───── TASK MATERIAL ─────

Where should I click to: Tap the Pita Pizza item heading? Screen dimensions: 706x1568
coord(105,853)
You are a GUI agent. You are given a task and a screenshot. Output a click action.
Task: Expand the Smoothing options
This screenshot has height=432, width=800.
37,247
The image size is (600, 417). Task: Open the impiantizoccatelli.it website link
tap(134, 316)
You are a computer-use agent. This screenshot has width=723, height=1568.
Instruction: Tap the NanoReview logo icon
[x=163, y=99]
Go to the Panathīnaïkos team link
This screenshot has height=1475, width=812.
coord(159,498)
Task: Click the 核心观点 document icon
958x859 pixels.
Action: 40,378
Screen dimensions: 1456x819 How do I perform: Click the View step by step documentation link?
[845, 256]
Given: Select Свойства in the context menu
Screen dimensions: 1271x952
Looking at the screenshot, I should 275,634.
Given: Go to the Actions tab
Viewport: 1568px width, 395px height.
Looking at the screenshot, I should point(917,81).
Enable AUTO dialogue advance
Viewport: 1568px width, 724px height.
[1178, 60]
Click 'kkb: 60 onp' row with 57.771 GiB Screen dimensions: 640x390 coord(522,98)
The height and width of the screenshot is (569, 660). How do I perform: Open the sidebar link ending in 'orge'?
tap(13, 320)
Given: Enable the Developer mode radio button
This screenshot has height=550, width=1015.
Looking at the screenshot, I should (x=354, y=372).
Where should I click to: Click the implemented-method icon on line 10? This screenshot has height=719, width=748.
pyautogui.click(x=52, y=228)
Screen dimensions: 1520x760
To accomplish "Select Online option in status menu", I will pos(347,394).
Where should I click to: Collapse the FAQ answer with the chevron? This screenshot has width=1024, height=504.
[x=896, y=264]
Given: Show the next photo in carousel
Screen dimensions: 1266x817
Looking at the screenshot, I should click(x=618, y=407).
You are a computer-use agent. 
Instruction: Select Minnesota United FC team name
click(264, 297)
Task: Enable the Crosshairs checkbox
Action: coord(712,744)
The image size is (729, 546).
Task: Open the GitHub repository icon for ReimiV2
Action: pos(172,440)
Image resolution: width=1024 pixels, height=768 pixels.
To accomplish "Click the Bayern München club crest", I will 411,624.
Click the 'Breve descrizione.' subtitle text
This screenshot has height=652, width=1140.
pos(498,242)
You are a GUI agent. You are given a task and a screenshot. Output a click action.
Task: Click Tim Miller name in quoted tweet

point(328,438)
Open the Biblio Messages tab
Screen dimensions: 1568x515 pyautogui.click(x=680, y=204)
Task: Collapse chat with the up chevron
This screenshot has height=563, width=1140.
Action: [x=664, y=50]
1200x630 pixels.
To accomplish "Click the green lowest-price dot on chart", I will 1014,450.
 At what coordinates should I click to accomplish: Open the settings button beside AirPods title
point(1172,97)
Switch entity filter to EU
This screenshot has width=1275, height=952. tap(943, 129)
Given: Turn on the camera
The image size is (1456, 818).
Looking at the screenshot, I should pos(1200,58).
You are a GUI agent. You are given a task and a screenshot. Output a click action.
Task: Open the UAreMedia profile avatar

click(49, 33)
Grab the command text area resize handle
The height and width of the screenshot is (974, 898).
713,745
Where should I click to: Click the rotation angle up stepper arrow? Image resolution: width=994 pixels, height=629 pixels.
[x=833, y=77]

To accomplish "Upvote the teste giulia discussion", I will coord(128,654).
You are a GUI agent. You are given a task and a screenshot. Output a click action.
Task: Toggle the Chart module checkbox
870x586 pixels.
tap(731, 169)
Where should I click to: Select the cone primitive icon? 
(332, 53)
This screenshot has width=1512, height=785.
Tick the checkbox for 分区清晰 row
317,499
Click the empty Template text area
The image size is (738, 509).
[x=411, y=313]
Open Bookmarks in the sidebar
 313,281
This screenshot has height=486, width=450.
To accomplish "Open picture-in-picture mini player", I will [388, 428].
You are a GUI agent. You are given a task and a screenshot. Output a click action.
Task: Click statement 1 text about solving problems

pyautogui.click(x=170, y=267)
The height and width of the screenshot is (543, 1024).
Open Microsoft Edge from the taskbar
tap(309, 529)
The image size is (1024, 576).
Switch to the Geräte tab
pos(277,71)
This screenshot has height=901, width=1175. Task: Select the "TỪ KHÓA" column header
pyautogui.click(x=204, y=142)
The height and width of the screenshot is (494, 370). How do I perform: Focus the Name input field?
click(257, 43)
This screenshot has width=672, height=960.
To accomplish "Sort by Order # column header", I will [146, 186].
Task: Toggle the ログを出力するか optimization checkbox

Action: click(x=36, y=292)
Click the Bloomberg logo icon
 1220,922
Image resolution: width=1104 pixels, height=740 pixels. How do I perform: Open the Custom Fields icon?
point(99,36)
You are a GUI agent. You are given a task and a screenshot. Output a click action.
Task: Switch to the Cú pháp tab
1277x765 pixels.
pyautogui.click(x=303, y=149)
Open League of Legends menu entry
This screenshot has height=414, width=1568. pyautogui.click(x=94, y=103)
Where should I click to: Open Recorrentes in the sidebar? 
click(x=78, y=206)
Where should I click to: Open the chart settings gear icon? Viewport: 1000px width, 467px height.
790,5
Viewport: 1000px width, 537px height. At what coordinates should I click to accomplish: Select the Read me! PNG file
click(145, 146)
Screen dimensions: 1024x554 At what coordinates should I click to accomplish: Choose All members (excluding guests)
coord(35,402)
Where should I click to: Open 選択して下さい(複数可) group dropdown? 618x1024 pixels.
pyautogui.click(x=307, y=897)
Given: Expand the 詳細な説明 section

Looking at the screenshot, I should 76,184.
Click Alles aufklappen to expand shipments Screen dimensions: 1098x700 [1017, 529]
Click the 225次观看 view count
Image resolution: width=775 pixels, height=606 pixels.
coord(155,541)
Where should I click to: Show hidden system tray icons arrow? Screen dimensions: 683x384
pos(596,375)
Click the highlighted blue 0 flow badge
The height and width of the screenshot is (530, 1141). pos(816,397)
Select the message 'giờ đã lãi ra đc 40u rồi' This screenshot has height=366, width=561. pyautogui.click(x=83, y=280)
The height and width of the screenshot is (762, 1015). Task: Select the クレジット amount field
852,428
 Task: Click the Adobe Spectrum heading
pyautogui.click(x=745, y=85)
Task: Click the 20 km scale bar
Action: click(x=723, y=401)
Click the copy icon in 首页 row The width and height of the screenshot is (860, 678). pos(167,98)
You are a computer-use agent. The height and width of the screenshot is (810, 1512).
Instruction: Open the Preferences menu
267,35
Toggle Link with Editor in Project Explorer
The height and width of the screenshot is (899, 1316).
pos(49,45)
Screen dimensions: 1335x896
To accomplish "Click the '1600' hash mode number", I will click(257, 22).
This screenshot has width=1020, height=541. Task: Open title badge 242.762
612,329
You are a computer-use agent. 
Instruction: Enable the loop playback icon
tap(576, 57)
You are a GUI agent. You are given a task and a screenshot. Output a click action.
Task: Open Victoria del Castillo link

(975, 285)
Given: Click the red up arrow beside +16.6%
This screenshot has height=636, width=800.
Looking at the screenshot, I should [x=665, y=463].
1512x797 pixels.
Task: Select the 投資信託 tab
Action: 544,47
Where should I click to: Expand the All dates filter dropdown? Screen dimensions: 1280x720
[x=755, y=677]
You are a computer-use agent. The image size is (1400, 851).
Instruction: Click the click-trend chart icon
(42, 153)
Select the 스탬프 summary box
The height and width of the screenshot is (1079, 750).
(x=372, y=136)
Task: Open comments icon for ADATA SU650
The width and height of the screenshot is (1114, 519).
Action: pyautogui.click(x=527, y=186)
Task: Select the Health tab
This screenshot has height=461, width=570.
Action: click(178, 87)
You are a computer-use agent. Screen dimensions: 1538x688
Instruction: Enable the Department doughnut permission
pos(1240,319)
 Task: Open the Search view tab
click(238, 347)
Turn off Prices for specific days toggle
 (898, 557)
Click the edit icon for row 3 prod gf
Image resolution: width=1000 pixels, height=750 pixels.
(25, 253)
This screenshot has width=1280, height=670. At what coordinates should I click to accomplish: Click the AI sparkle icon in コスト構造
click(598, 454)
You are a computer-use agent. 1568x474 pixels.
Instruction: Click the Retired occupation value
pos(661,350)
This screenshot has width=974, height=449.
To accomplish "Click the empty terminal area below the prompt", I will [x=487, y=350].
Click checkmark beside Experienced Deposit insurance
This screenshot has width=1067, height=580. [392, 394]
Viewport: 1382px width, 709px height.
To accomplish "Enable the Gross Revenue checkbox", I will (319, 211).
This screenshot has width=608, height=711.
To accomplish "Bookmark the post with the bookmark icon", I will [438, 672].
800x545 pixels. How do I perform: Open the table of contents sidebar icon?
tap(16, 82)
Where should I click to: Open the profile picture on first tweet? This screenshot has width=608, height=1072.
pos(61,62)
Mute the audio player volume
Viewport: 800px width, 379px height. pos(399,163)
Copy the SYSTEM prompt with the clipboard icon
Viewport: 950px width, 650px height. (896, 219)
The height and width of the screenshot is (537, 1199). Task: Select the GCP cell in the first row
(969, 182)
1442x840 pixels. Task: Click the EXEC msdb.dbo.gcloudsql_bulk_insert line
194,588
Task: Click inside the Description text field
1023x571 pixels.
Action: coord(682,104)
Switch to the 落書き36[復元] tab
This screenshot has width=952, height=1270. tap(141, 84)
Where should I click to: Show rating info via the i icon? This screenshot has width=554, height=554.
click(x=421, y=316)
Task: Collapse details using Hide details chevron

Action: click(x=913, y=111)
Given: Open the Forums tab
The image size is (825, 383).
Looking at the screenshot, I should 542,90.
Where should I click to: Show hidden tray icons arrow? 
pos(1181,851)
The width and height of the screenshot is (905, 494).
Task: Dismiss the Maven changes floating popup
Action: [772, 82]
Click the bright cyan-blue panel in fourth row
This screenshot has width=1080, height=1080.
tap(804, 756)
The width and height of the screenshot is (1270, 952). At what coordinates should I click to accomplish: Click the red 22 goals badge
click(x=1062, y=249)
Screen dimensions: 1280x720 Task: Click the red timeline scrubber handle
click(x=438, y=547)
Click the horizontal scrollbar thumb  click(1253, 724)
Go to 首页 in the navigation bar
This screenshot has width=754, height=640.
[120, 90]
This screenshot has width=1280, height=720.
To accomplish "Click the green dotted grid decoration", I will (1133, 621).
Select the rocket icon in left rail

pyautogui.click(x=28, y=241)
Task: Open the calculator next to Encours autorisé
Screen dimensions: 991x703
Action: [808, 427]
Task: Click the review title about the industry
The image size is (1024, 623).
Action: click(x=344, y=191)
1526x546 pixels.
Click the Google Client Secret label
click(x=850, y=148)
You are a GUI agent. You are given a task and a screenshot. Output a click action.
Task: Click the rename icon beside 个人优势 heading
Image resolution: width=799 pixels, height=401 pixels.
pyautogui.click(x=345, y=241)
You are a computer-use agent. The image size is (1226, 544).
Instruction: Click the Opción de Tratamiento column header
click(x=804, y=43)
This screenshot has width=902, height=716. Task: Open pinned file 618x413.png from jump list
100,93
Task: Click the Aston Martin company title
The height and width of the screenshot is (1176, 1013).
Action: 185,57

─────

== EXERCISE ==
All that is wanted is a faithful reproduction of the line above with "Task: Select the Health tab", the line with "Click the edit icon for row 3 prod gf", and every line in between.

== THE COMPLETED TASK ==
Task: Select the Health tab
This screenshot has height=461, width=570.
Action: click(178, 87)
You are a computer-use agent. Screen dimensions: 1538x688
Instruction: Enable the Department doughnut permission
pos(1240,319)
 Task: Open the Search view tab
click(238, 347)
Turn off Prices for specific days toggle
 (898, 557)
Click the edit icon for row 3 prod gf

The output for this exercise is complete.